━━ EXTRACTED INFORMATION ━━

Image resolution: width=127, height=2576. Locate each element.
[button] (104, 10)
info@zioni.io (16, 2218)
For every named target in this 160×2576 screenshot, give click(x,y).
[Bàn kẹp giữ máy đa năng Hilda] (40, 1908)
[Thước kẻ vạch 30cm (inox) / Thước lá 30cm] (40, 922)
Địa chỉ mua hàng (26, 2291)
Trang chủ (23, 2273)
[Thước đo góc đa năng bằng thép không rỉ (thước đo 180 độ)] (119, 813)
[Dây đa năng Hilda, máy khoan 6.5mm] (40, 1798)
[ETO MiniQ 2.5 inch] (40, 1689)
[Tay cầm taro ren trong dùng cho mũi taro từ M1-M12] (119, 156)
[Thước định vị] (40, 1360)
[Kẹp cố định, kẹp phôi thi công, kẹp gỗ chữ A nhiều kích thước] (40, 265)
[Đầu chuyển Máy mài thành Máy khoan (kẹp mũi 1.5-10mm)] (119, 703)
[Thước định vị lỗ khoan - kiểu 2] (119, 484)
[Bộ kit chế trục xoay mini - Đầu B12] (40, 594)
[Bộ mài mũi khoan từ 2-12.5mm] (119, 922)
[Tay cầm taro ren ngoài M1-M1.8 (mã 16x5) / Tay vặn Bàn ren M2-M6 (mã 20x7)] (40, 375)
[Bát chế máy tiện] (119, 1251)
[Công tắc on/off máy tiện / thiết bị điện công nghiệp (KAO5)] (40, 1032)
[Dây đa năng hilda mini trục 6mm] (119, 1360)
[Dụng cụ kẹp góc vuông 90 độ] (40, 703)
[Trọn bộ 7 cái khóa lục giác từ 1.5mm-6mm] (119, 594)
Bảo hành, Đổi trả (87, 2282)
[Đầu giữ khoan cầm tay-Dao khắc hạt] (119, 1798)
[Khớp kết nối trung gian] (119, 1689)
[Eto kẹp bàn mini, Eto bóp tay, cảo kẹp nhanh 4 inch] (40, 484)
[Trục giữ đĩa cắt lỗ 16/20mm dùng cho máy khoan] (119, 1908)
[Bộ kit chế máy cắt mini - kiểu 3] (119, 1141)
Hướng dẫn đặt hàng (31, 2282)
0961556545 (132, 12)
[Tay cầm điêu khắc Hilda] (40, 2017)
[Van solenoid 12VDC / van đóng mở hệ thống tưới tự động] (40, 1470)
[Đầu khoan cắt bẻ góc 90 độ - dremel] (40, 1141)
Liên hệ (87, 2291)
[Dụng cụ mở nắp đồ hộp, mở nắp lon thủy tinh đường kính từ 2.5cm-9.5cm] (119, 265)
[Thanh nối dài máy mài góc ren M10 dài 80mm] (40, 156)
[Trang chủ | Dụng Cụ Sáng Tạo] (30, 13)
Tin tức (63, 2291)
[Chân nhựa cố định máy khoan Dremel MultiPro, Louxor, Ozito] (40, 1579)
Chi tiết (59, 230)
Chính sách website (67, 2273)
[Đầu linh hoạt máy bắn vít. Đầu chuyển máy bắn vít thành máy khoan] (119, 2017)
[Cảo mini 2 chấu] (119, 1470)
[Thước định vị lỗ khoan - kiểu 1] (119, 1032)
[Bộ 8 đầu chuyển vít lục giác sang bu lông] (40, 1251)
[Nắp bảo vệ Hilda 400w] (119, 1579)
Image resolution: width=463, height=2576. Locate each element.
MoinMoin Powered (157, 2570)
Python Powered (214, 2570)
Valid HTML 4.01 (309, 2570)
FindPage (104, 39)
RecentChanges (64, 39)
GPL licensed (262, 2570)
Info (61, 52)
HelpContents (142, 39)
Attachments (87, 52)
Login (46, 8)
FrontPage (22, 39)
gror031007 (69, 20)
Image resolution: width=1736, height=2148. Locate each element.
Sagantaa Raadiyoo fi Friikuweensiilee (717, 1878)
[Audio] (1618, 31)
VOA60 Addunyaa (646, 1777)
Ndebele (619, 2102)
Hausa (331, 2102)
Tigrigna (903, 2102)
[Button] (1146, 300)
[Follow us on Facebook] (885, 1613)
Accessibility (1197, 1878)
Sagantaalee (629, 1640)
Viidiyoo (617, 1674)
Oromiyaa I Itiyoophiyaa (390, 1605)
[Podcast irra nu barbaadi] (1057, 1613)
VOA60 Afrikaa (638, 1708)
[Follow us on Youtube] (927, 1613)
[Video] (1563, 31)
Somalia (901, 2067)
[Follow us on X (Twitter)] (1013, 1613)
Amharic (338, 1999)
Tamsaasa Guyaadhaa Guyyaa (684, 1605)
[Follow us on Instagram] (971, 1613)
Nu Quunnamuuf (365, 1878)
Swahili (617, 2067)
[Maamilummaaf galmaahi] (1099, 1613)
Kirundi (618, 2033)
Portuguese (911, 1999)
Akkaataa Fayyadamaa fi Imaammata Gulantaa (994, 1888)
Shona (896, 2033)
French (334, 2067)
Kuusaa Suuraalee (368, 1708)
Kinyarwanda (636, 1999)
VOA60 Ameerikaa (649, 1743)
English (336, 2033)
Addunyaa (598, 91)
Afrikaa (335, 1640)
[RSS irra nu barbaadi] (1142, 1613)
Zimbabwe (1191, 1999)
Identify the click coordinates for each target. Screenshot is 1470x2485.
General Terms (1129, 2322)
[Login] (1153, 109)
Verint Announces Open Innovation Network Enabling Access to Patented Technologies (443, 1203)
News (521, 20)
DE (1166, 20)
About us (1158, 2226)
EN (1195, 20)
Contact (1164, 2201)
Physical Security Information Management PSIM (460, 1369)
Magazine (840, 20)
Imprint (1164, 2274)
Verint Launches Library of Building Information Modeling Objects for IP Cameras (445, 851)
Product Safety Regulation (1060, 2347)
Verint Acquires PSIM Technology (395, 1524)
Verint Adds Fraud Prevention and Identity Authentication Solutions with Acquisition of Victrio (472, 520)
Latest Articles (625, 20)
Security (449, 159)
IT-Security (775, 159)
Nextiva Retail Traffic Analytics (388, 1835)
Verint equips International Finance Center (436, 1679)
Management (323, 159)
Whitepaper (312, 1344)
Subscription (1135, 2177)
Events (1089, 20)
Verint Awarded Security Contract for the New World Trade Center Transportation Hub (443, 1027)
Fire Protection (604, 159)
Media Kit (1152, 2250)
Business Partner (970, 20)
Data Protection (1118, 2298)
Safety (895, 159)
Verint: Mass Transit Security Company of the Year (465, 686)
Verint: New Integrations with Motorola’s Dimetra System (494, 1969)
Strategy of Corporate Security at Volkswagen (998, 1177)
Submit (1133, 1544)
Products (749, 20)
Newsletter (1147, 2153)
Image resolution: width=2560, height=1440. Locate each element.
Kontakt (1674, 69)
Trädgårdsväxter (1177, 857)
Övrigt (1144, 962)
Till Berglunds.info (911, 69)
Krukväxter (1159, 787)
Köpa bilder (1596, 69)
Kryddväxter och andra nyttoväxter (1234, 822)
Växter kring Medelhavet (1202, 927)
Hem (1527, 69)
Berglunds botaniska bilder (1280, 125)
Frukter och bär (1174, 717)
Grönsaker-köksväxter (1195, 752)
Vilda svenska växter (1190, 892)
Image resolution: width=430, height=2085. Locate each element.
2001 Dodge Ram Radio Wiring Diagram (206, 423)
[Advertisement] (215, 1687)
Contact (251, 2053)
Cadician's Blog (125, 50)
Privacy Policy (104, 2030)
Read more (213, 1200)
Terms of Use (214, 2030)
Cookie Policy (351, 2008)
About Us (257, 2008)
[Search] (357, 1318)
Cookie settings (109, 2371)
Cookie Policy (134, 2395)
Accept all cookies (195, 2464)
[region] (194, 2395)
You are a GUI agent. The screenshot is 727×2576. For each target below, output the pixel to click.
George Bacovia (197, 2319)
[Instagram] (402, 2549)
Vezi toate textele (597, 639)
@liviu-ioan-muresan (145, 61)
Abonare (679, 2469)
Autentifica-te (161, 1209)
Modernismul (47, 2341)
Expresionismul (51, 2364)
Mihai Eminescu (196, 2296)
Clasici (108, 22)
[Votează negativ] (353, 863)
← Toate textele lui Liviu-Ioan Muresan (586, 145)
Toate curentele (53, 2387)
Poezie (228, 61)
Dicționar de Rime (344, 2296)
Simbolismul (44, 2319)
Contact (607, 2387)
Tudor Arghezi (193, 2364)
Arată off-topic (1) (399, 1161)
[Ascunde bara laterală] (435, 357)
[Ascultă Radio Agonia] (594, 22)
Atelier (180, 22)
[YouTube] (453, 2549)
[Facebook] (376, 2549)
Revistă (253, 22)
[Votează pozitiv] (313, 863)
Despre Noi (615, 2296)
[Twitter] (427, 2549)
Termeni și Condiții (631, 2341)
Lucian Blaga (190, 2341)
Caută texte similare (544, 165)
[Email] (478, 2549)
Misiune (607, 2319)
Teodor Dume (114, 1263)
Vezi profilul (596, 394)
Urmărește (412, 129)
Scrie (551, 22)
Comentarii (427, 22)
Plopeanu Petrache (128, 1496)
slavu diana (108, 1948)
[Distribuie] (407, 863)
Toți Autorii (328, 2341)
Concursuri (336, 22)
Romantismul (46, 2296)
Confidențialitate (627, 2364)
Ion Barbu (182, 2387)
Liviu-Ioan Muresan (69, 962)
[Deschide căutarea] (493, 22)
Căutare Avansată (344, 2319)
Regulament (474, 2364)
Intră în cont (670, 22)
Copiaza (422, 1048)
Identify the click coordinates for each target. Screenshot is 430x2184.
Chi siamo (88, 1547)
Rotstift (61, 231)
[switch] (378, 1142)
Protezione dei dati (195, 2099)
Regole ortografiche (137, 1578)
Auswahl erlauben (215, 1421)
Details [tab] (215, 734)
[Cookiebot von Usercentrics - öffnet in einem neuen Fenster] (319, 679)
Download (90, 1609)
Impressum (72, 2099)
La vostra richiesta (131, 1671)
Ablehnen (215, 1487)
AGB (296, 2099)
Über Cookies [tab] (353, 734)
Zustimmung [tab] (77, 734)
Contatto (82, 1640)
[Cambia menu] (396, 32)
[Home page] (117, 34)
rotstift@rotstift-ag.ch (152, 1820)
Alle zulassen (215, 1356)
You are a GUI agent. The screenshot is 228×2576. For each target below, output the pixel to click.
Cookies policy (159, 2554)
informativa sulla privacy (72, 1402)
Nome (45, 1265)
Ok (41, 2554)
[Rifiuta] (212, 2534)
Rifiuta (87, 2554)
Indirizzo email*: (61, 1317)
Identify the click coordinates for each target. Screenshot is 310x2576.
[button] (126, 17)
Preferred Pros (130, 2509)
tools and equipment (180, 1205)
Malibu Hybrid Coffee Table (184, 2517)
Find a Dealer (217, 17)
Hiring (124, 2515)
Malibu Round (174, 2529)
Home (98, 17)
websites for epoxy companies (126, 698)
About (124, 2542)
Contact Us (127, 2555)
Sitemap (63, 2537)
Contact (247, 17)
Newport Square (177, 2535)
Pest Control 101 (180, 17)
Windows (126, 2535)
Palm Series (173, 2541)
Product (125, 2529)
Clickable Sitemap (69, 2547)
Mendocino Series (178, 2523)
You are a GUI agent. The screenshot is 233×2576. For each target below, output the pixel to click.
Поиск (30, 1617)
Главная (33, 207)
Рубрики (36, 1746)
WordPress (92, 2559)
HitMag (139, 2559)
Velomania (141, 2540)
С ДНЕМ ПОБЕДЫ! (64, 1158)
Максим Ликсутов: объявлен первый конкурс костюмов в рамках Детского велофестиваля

━━━

◆ REQUIRED ACTION: Number only, please: work out how many lines of the listing hold "công".

◆ SOLUTION: 2